Problem details »
Please print, exactly as written, the line containing "Deselect N/A by" and each line after it through the end of the material; pictures stay out.
** Opening Exercise input block **
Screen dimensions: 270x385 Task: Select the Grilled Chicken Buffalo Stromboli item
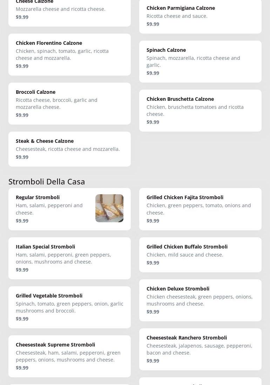pyautogui.click(x=200, y=254)

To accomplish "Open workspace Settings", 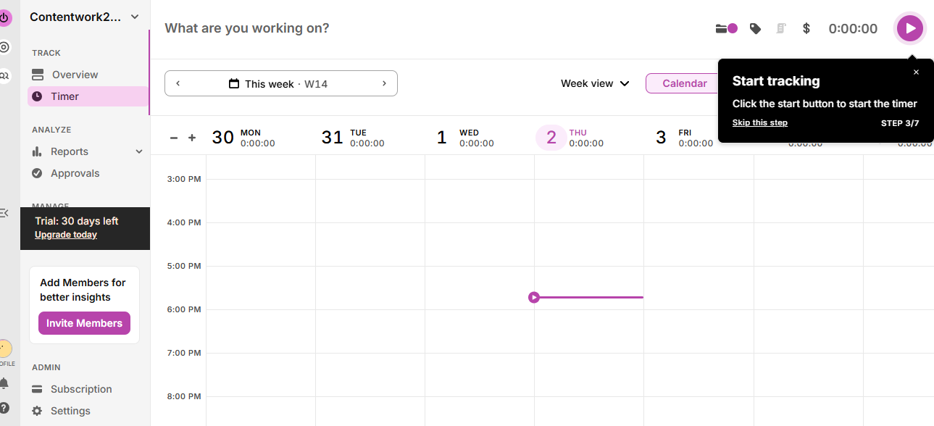I will [x=70, y=411].
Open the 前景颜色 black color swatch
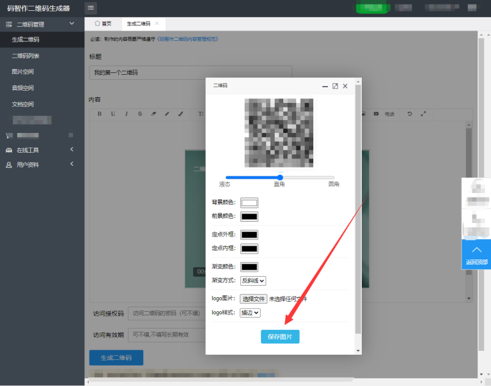491x386 pixels. point(249,217)
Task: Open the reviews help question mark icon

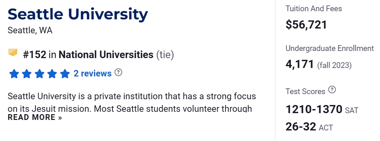Action: click(118, 72)
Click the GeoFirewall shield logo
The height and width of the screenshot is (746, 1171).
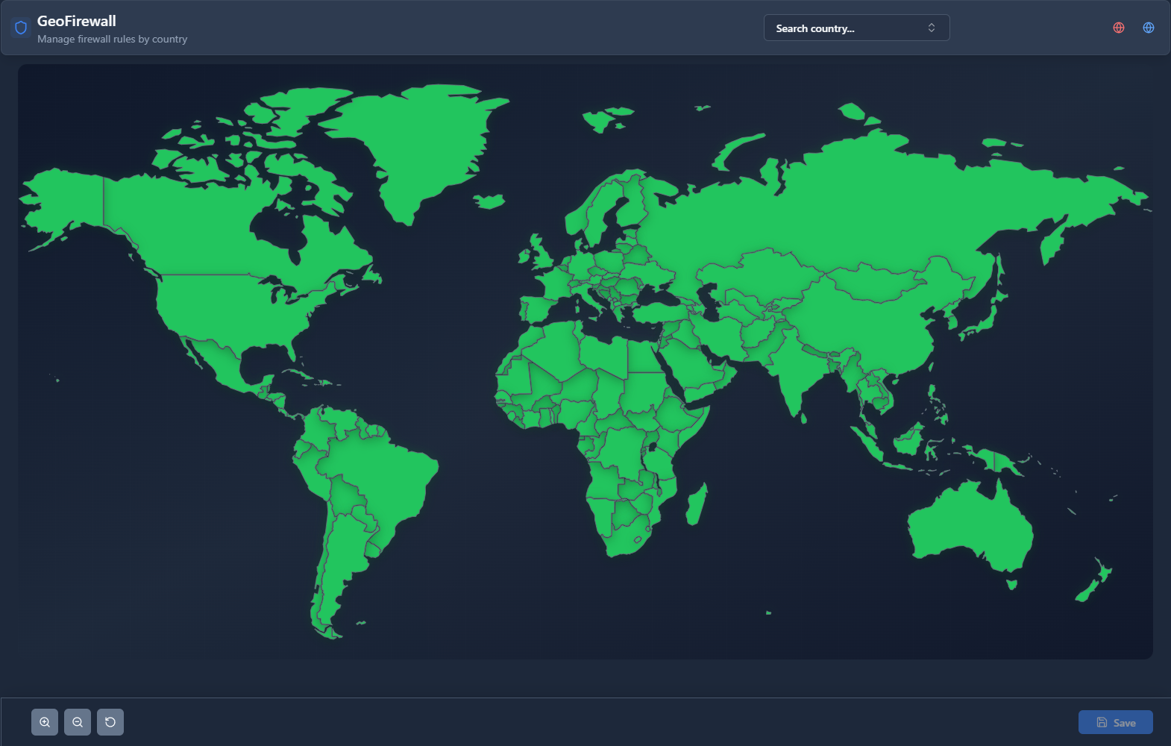(x=21, y=28)
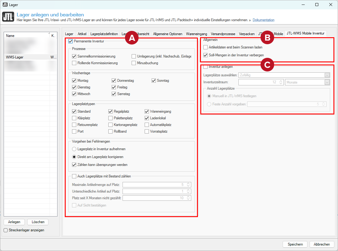Open the Dokumentation link
This screenshot has height=251, width=338.
tap(263, 20)
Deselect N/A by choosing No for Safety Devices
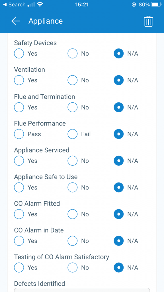This screenshot has height=292, width=164. tap(72, 53)
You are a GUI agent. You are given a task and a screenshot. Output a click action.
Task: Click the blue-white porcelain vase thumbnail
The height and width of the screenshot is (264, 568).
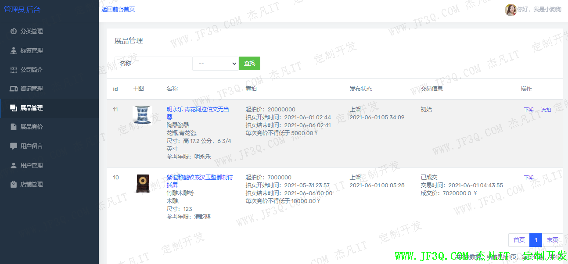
** Closing Exercise input block **
Your response »
Deselect N/A by choosing No for Safety Devices
This screenshot has height=292, width=164. tap(72, 53)
You are a GUI agent. You are given a task and a screenshot. Output a click action.
Task: Click the blue-white porcelain vase thumbnail
The height and width of the screenshot is (264, 568).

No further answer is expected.